Dieu ensuite plante un jardin.
Le souffle est celui de la vie.
Vigée associe les deux dimensions de la terre ici dans son mélange avec l’eau (boue) et du souffle, ainsi que celles de la création : celle du potier et celle, inséparable, du poète. Au contraire de la vision borgne que conteste Alain Supiot dans un texte qui nous permet en même temps de comprendre ce qu’est cette boue adamique dont parle Claude Vigée :
« Adam, le premier homme des religions du Livre, tire son nom de la terre rouge (adama) avec laquelle Dieu le façonna et le nom de l’homme lui-même vient du latin humus (terre humide) : l’homme c’est celui qui vient de la terre, et qui est destiné à y retourner, à y être inhumé. Né de la terre, il est toutefois animé d’un esprit divin, qui l’autorise à prendre possession d’elle, à la modeler à son image et à la féconder par son labeur. C’est ce second versant – celui de la « prise de terre », de sa prise de possession par le travail ou par les armes – qui a largement dominé l’Occident moderne, au prix d’un refoulement de l’appartenance de l’homme à la terre. Cette vision borgne, dont on peut conjecturer l’origine religieuse, n’aperçoit que l’empreinte de l’homme sur la terre et demeure aveugle à l’empreinte de la terre sur les hommes ».
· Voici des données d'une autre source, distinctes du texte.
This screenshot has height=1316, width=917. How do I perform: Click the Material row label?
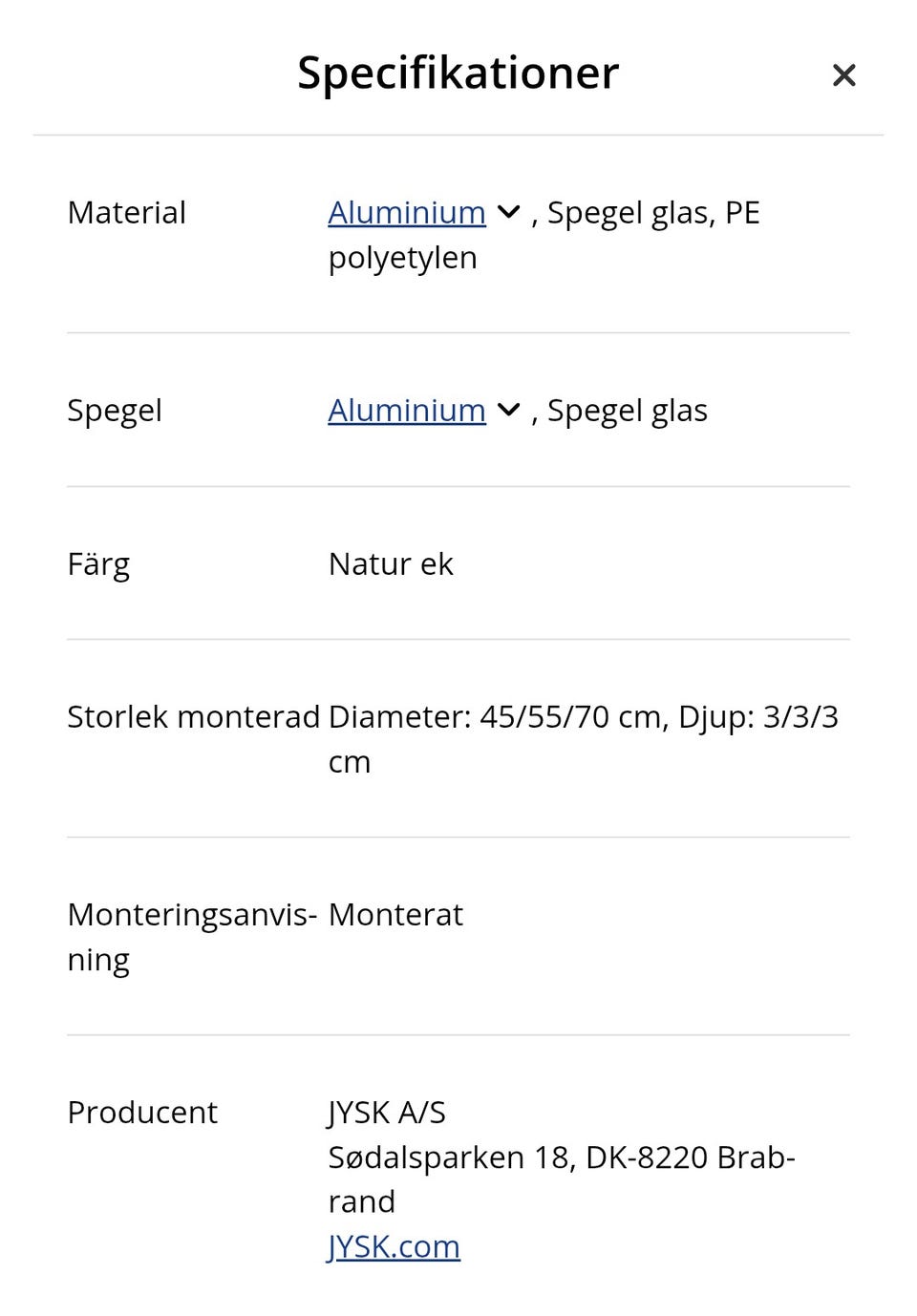pos(126,212)
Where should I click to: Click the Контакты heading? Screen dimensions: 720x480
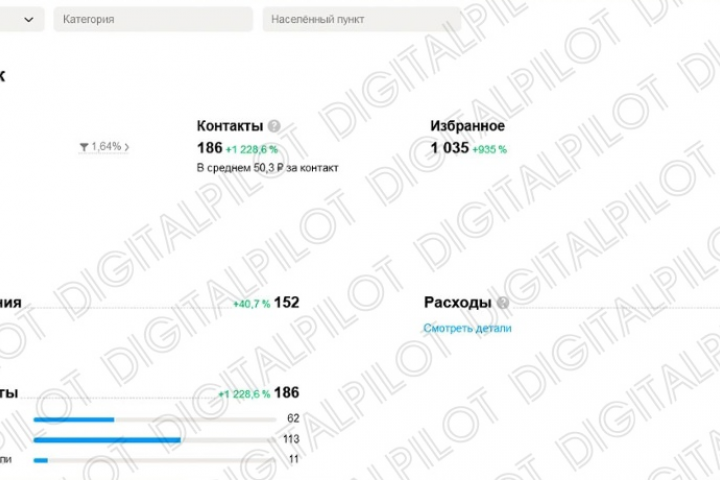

(Alain Supiot : l’inscription territoriale des lois)
Vigée, me semble-t-il, s’inscrit contre cet abandon, ce refoulement du premier versant. Il parle du travail double du potier et du poète. Il ne sépare pas le travail du souffle ni des divinités telluriques souterraines. De la lourdeur chthonienne naît cependant un objet façonné et « rayonnant ». La poterie non seulement marie l’eau et le feu, elle se situe entre les forces terrestres et le monde céleste. Elle réunit le monde d’en haut et le monde d’en bas. Non sans l’intervention du travail et de la technique du potier. Vigée identifie ce travail à celui du poète.
Adama peut aussi se traduire par glaise. J’ajoute que cette glaise, il ne suffit pas de la prendre pour la façonner, elle n’est pas prête, il faut d’abord selon la parole d’un potier rapportée ici la « domestiquer », c’est à dire la laisser reposer près de la maison car elle est d’origine « sauvage » (wilde erd).
A l’image du potier, le travail du poète sera de faire naître à partir d’une autre matière informe, le silence, une parole. Son vase sera son poème. Il sera – ou plutôt deviendra potier du silence non sans que la demeure du temps de la première strophe ne soit devenue dans la réplique de la dernière demeure du sang, autre référence biblique à la protection contre le fléau destructeur(Exode 12) alors que la langue allemande qui était une langue du pays natal est devenue une langue ennemie. Je rappelle que le poème est paru dans la Pâque de la parole (1983). L’auteur a vécu l’exil, d’abord intérieur dans son propre pays, puis aux Etats-Unis en 1943. Il s’installera en Israël en 1960.